Cómo hacer de un botiquín de primeros auxilios un producto aspiracional? Según el manual de marca de Laborit, con una apuesta a la «cultura pop». Los hermanos Martín y Facundo Gutiérrez refundaron la empresa creada por su abuelo, y quieren convertir al agua oxigenada y las gasas en íconos como las latas de sopa Campbell inmortalizadas por Andy Warhol.
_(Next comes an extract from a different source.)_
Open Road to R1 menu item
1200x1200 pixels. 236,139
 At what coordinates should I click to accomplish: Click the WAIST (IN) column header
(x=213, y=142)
Jorge Eduardo Gutiérrez, «Guti», fundó la empresa en la década del ‘70 en Caseros, provincia de Buenos Aires. En ese entonces, viajaba con su auto por el interior del país para venderles productos como protector labial a los farmacéuticos. Su hijo, el primer universitario de la familia, profesionalizó la empresa. Y en 2010 llegaron los integrantes de la tercera generación, Martín y Facundo, de 36 y 28 años, que la refundaron como una «pyme millennial».

«Vimos una oportunidad en un mercado de genéricos donde las marcas no existían. Queríamos revalorizar a la caja de zapatos donde se guardan los productos de cuidado personal y de primeros auxilios. Para eso, lanzamos botiquines con impresión 3D y personalizados, por ejemplo», explica Martín Gutiérrez, CEO de la empresa que en 2017 facturó 50 millones pesos argentinos (unos US$ 1,6 millones).

Ser una pyme dirigida por y orientada a personas nacidas entre 1980 y 1995 tiene sus particularidades. Por empezar, en la comercialización. Para expandir su marca, Laborit creó un «falso» e-commerce en su sitio web, que en realidad vincula los productos que publican a los sitios de los canales de venta minorista. Además, impulsa que su catálogo se busque en apps de delivery como Rappi o PedidosYa para que las farmacias que los ofrezcan se encarguen de preparar el pedido.

En esa búsqueda de conexión con los jóvenes, la compañía estudió las búsquedas de los términos «cruelty free», libre de crueldad animal, en redes sociales. Descubrió que eran dos palabras que despertaban interés, y comenzó a comunicar con más fuerza que sus productos tienen esa etiqueta.

«Les presentamos a las cadenas farmacéuticas la idea de las góndolas cruelty free, y hoy ya hay dos compañías grandes (Azul y Soy Tu Farmacia) que destinan un lugar especial en sus pasillos a este tipo de productos», detalla Gutiérrez.

Laborit que está a punto de mandar su primer envío a Uruguay y tiene un pie en Paraguay, también se hace a través del trabajo diario: impulsa la flexibilidad horaria, informalidad en la vestimenta y el trabajo remoto para sus 35 empleados.

Para «evangelizar», además, la pyme lanzará el «botiquín office», que tiene todo para los primeros cuidados y que, a través de códigos QR, permitirá acceder a las listas de Spotify que genera la marca y también a un enlace para reponer los insumos automáticamente.